Advances in Mechanical Engineering (Feb 2025)
Calculation parameter correction of steel truss nodal plate based on machine learning theory
Abstract
To improve the accuracy of deformation calculations in the finite element modeling of steel trusses, a method is proposed to modify the rigid arm by accounting for the stiffness of the nodal plate. A digital twin is established for each control parameter of the nodal plate, and the rigid arm lengths are adjusted to achieve displacement matching with a high-precision plate element model. A Bayesian decision tree and an artificial neural network (ANN) are then used to map the relationship between the twin parameters and the rigid arm length coefficients, respectively, to correct for stiffness. The reliability of these two machine learning methods was confirmed through mutual validation, with results showing that the ANN produced more accurate rigid arm length coefficients, while the Bayesian decision tree performed slightly less well.
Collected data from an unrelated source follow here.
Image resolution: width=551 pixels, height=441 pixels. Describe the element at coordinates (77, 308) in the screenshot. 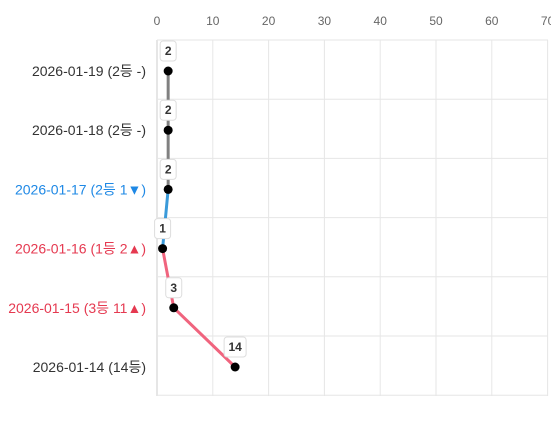

I see `category-label: 2026-01-15 (3등 11▲)` at that location.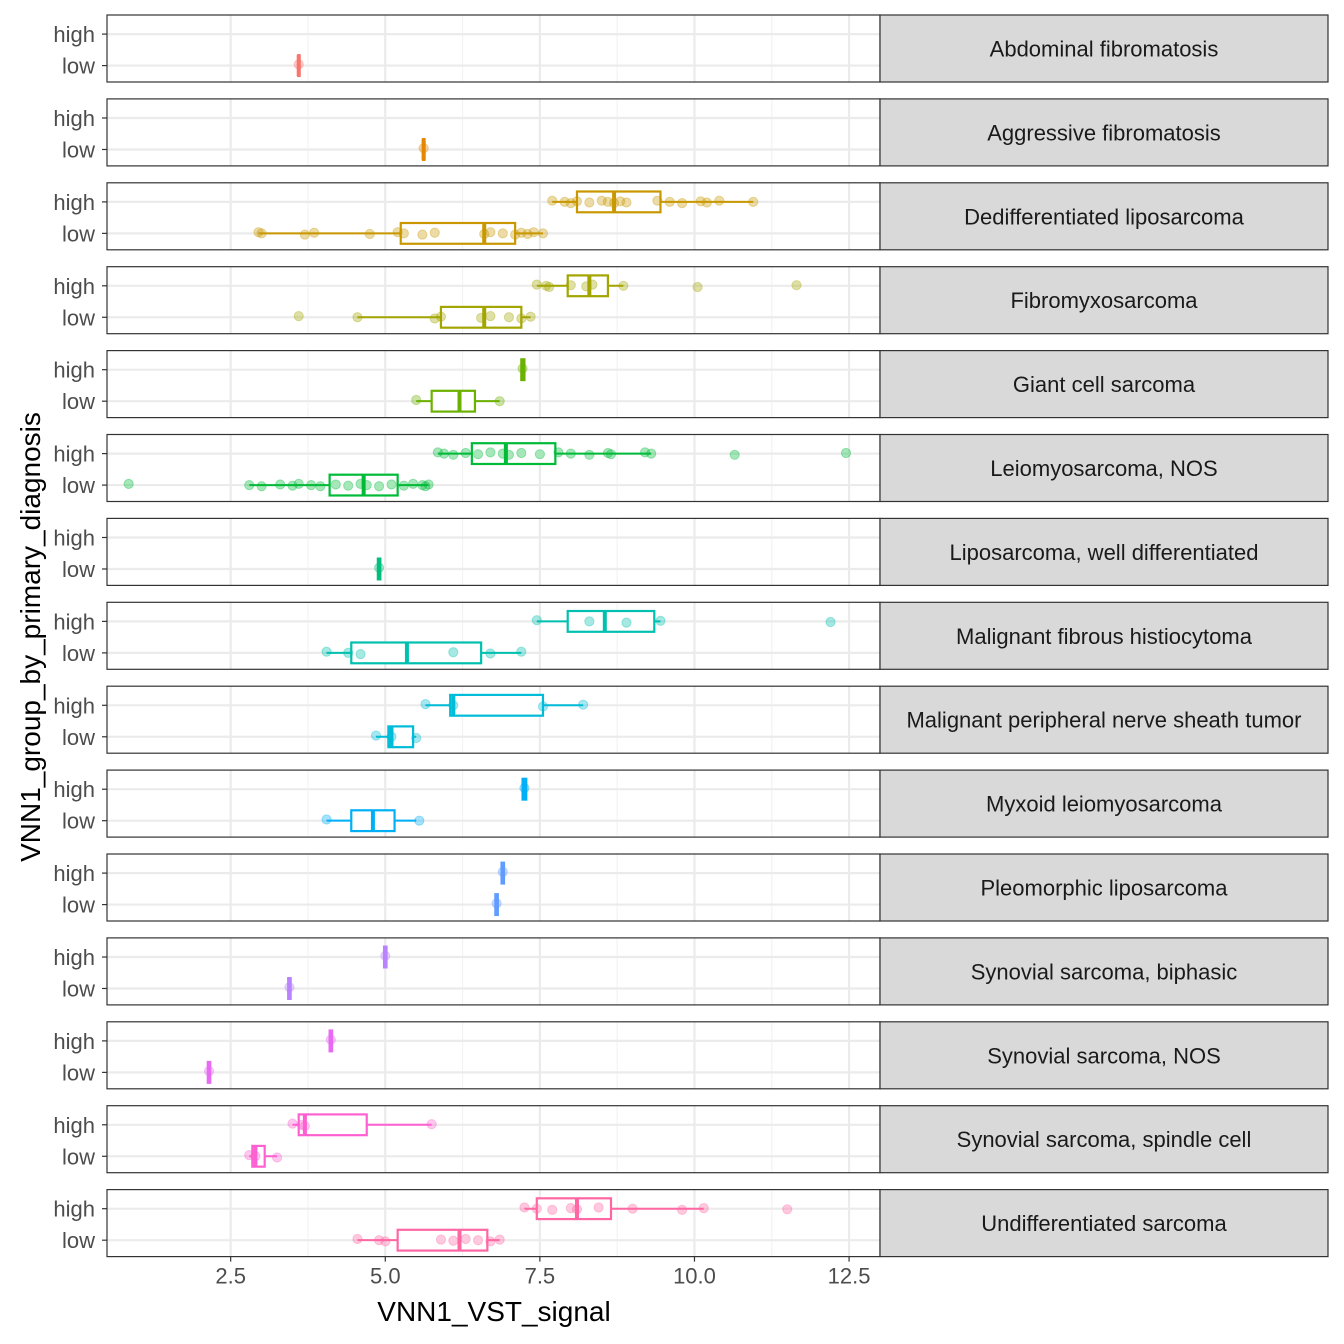 This screenshot has width=1344, height=1344. What do you see at coordinates (1104, 636) in the screenshot?
I see `facet-label: Malignant fibrous histiocytoma` at bounding box center [1104, 636].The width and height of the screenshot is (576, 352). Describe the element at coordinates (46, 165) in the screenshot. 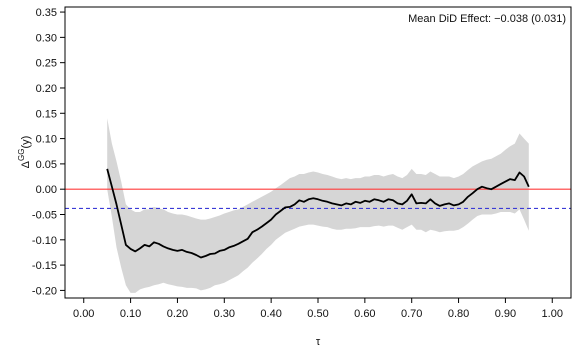

I see `y-tick-label: 0.05` at that location.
Both methods, however, successfully overcome the limitations of traditional beam elements, which do not account for nodal plate stiffness. Finally, large-scale bridge engineering examples using steel trusses demonstrate that correcting the rigid arm length significantly improves the calculation accuracy of commonly used beam elements. This approach also reduces the complexity of beam-plate coupling, making the modeling process more convenient, faster, and efficient.